- **What is needed**
Would you copy out, exactly as written, each line from the one containing "Task: Click the Average" to the end of the records below?

- **Stored items from a collection**
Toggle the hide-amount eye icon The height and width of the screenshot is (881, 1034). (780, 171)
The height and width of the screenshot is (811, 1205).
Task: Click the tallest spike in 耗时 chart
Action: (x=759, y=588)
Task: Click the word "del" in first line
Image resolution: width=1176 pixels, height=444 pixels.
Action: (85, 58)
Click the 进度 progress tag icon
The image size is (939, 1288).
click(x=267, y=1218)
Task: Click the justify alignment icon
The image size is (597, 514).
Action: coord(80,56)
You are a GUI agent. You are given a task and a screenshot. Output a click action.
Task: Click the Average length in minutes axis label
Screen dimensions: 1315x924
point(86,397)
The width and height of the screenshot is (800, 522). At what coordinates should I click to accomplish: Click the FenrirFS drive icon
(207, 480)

- **Answer space**
Task: Click the Average length in minutes axis label
Screen dimensions: 1315x924
point(86,397)
The width and height of the screenshot is (800, 522). At what coordinates should I click to accomplish: Click the FenrirFS drive icon
(207, 480)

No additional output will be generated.